El alma cándida que esperaba que Zapatero, en su inesperada comparecencia en la noche electoral, fuera a dimitir como Presidente del Gobierno, o que anunciara la convocatoria de elecciones anticipadas, o que se aprestara a dimitir como Secretario General del PSOE, o que anunciara un Congreso Extraordinario de su partido, o que, al menos, se aviniera a reconocer que sus políticas han sido frontalmente rechazadas por los ciudadanos, ese espíritu párvulo, que todavía guarda bajo la almohada los dientes que ya se le caen de viejo, ese infeliz confiado, ese ingenuo, ese simple, ese necio crédulo e incauto, sin duda se emocionó con el mea culpa entonado por el Inimputable. Transformado en el Gran Sacrificado, en una especie de Ecce Homo de cartón piedra, Zapatero confesó en la noche negra que la culpa de su derrota la tiene la crisis.

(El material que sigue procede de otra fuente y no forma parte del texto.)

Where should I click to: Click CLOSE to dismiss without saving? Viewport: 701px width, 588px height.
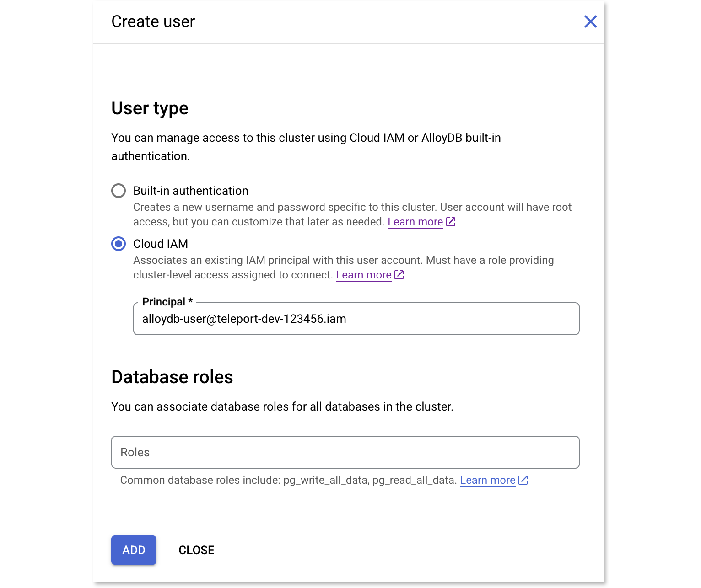(196, 550)
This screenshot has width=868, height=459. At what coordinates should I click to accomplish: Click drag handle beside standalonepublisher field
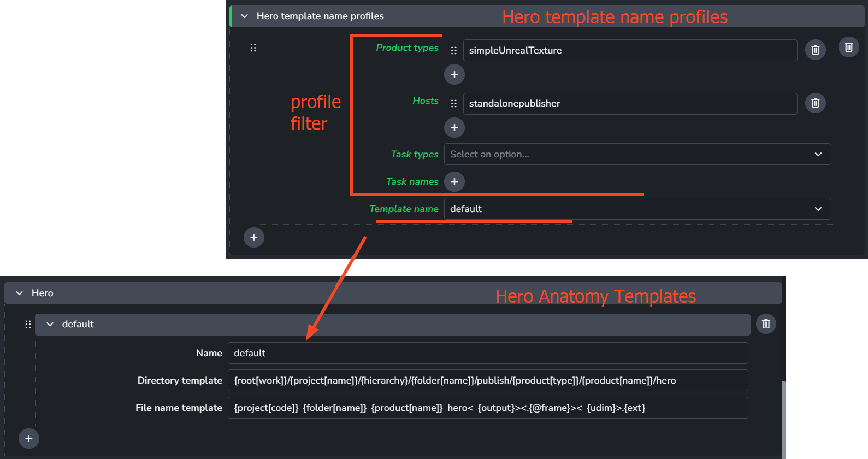[x=453, y=103]
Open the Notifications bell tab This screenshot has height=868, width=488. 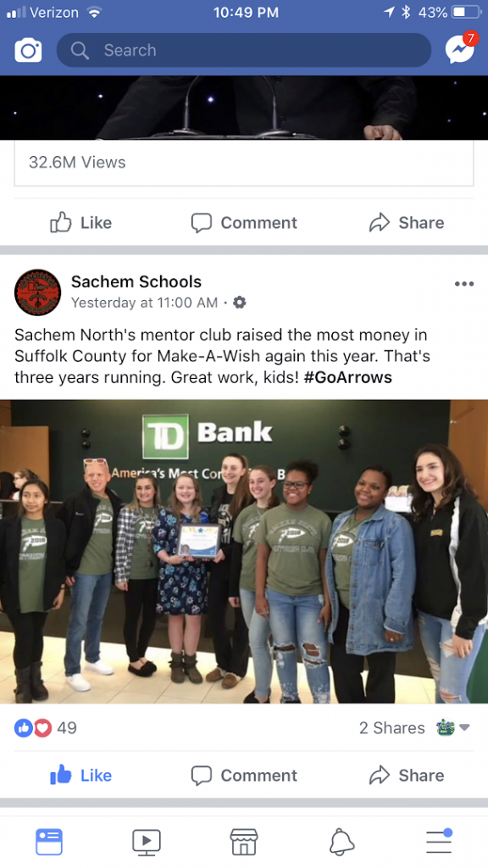point(341,842)
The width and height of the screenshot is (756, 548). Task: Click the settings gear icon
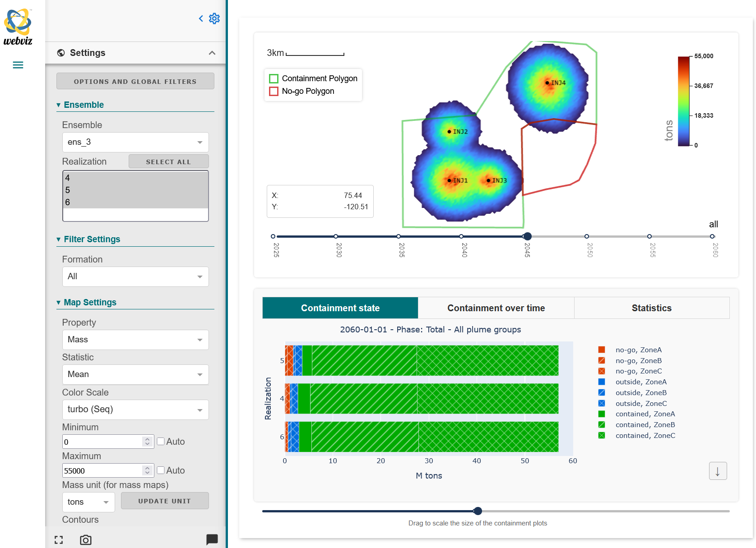pos(214,18)
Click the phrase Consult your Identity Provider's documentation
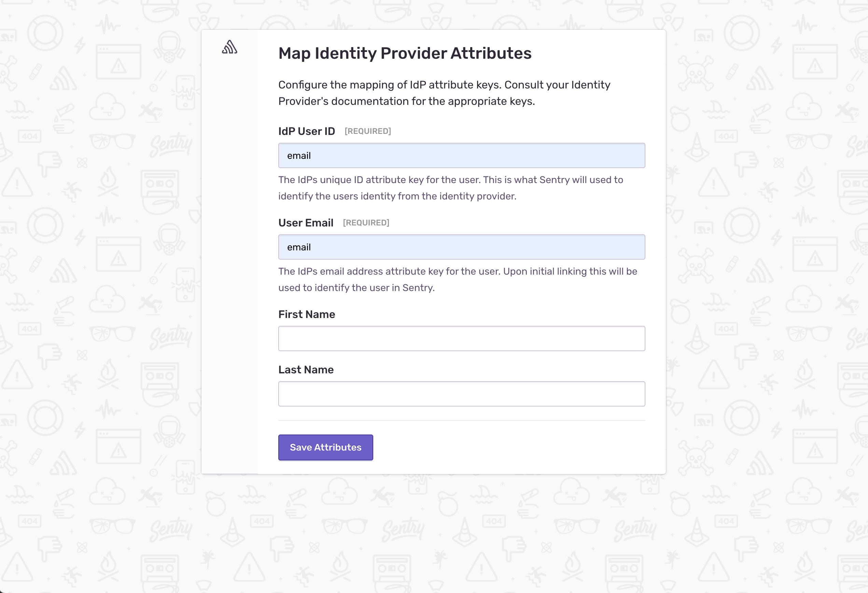 pos(444,93)
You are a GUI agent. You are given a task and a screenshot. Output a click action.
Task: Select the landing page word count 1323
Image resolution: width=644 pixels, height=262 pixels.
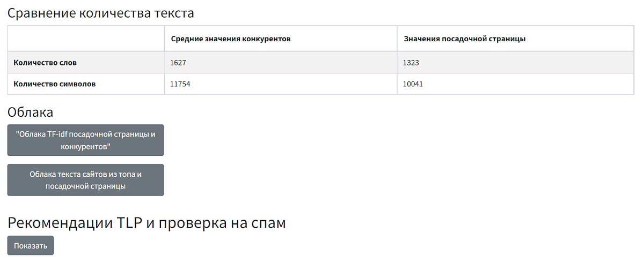coord(411,63)
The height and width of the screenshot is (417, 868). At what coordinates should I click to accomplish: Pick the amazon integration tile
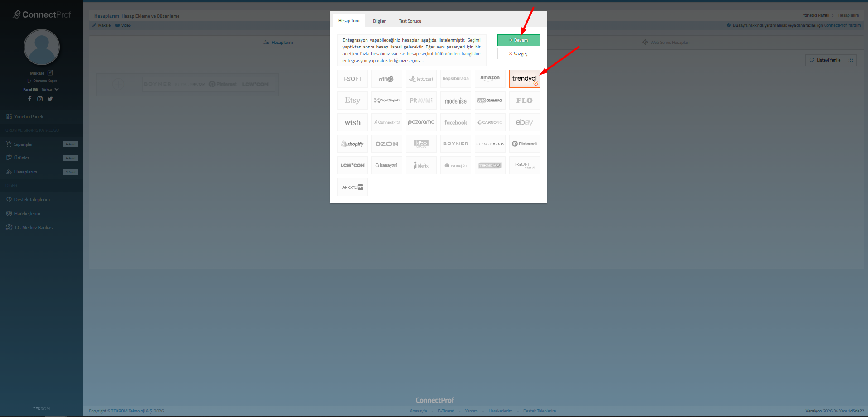coord(490,79)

O sea que los ciudadanos hemos castigado a un inocente por el simple hecho de no haber sabido explicar a los ciudadanos las causas de la crisis, sus orígenes y sus efectos.

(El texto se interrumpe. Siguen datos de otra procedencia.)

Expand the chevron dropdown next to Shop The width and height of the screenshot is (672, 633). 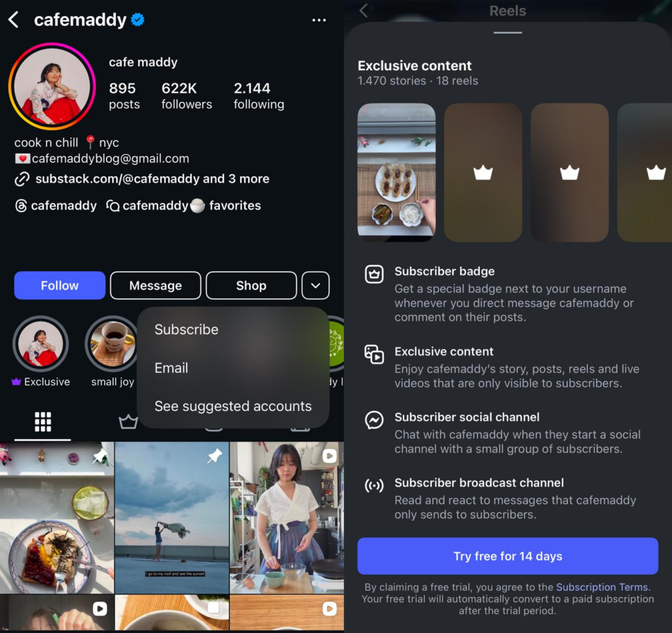pyautogui.click(x=315, y=286)
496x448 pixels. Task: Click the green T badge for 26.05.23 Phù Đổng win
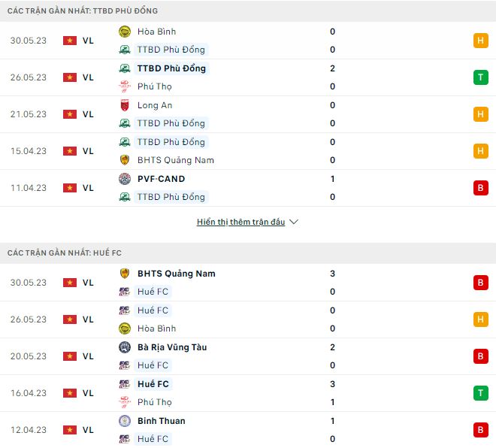coord(480,77)
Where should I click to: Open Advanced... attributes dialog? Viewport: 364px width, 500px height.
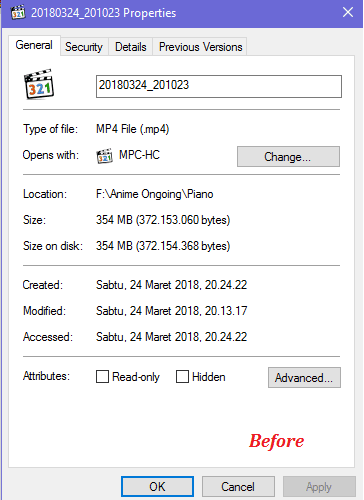point(304,377)
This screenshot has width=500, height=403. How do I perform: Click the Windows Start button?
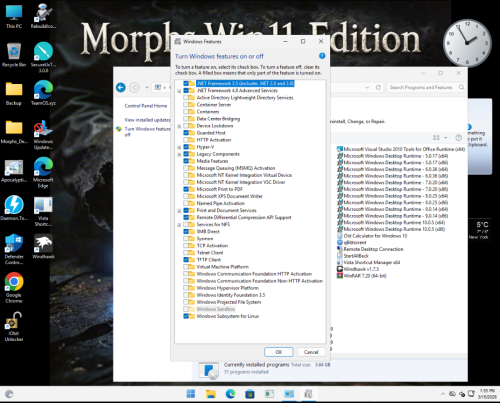pos(191,394)
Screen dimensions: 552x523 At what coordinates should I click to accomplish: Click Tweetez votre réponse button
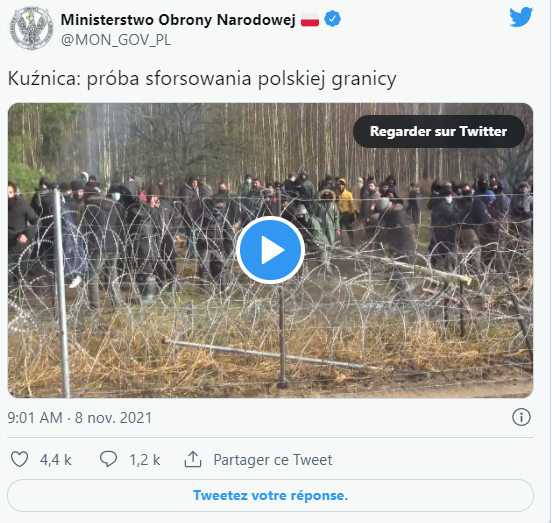[x=270, y=495]
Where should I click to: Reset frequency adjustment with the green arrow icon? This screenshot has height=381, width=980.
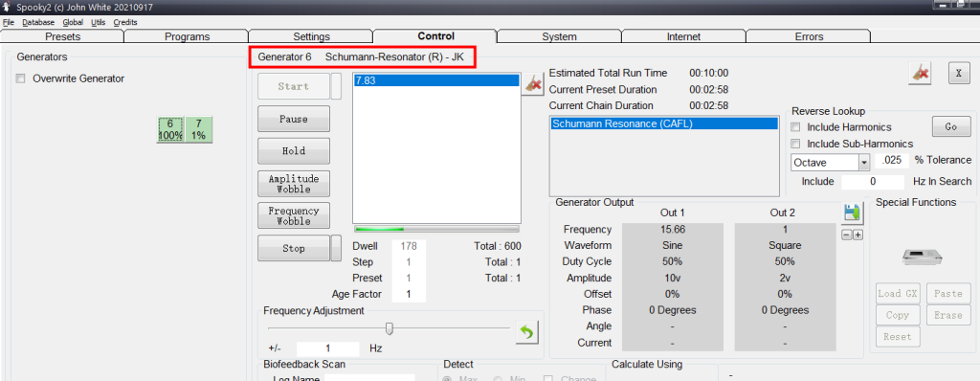527,332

Para ZP nada tiene que ver con el batacazo electoral la negación de la crisis económica durante, pásmense, dos años seguidos. Ni los extraños compañeros de cama con los que ha comparecido en el escenario internacional: Fidel Castro, Hugo Chávez, Evo Morales e, incluso, Moamar El Gadaffi. Ni la prohibición de fumar. Ni el recaudatorio límite de velocidad en autopista. Ni la finiquitada Alianza de Civilizaciones. Ni los cinco millones de parados. Ni la institucionalización del matrimonio homosexual. Ni las heridas reabiertas gratuitamente con la Ley de Memoria Histórica. Ni la anunciada Ley de la Eutanasia. Ni las persecuciones dioclecianas a la Iglesia Católica. Ni la legalización de los etarras. Ni las cacerías de brujas. Ni la estrambótica gestión de las ministras de cuota. Ni la socialización del fracaso escolar. Ni el esperpento del Chikilicuatre. Ni la derogación del PHN. Ni la generación perdida. Ni la desmembración de España. Ni los recortes en los sueldos públicos. Ni la nueva emigración a Alemania. Nada de ello. Sólo la crisis es culpable. Debe ser por esoo que la urna indignada ha castigado sin piedad a Zapatero y a sus palmeros regionales y locales. Sin excepción.

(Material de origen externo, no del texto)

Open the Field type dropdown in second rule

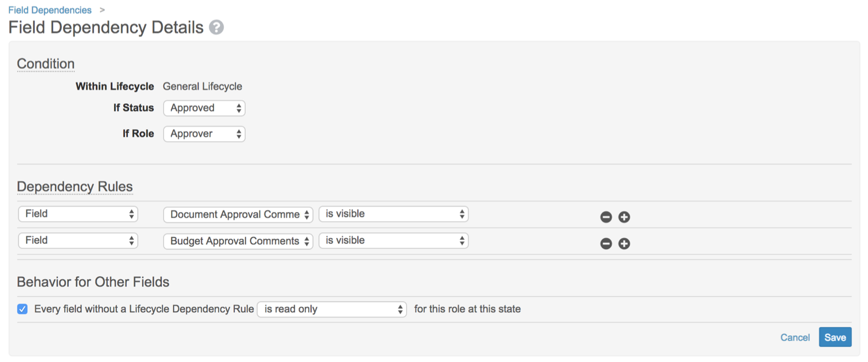78,240
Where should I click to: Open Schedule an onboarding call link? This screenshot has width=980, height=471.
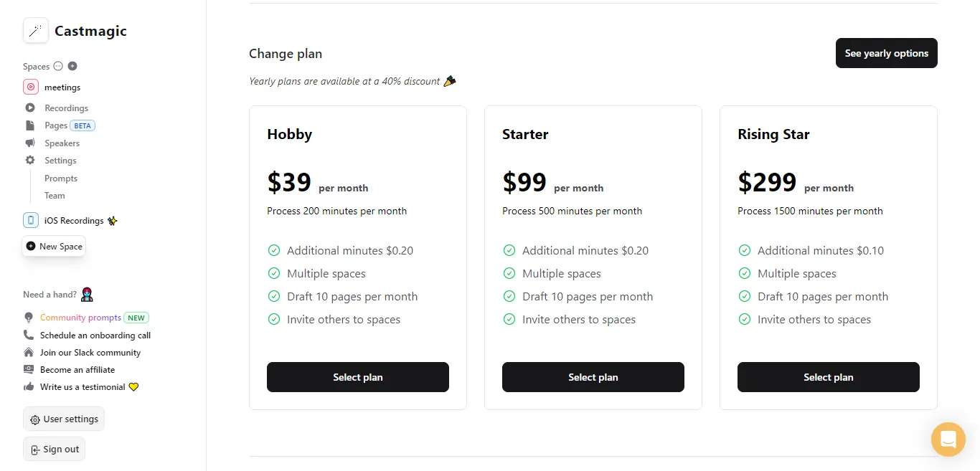point(95,336)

Y qué pasa con esa cursilada anarco-progresista de la Spanish Revolution que dijo aquél así, en inglés, para que me entiendan, esa movida que es algo más que una movida de jóvenes idealistas y greñudos. Les diré aunque suene a conjura que el “Quinze Eme”, con Z de Zapatero, es el arma secreta de la izquierda contra el PP, casualmente un arma secreta muy parecida a la que emplearon en su día Hitler y Mussolini. Consiste en intrumentalizar el descontento y la indignación social contra todo aquello que salga de las urnas, especialmente ahora que lo que estaba a punto de salir era un montón de mayorías absolutas del PP. Pero no se confundan. Este roto no era para este descosido. La estrategia apunta, más allá de estas elecciones que ya daban por perdidas, al gobierno que surja de las urnas tras las próximas Elecciones Generales, previsiblemente un gobierno del PP, con objeto de que nazca tullido y espurio puesto que el sistema no funciona y no hay democracia real excepto la que acampa en plazas y calles. Aunque en esas calles y plazas sólo acampen cuatro gatos rastafaris y las hijas góticas de ZP.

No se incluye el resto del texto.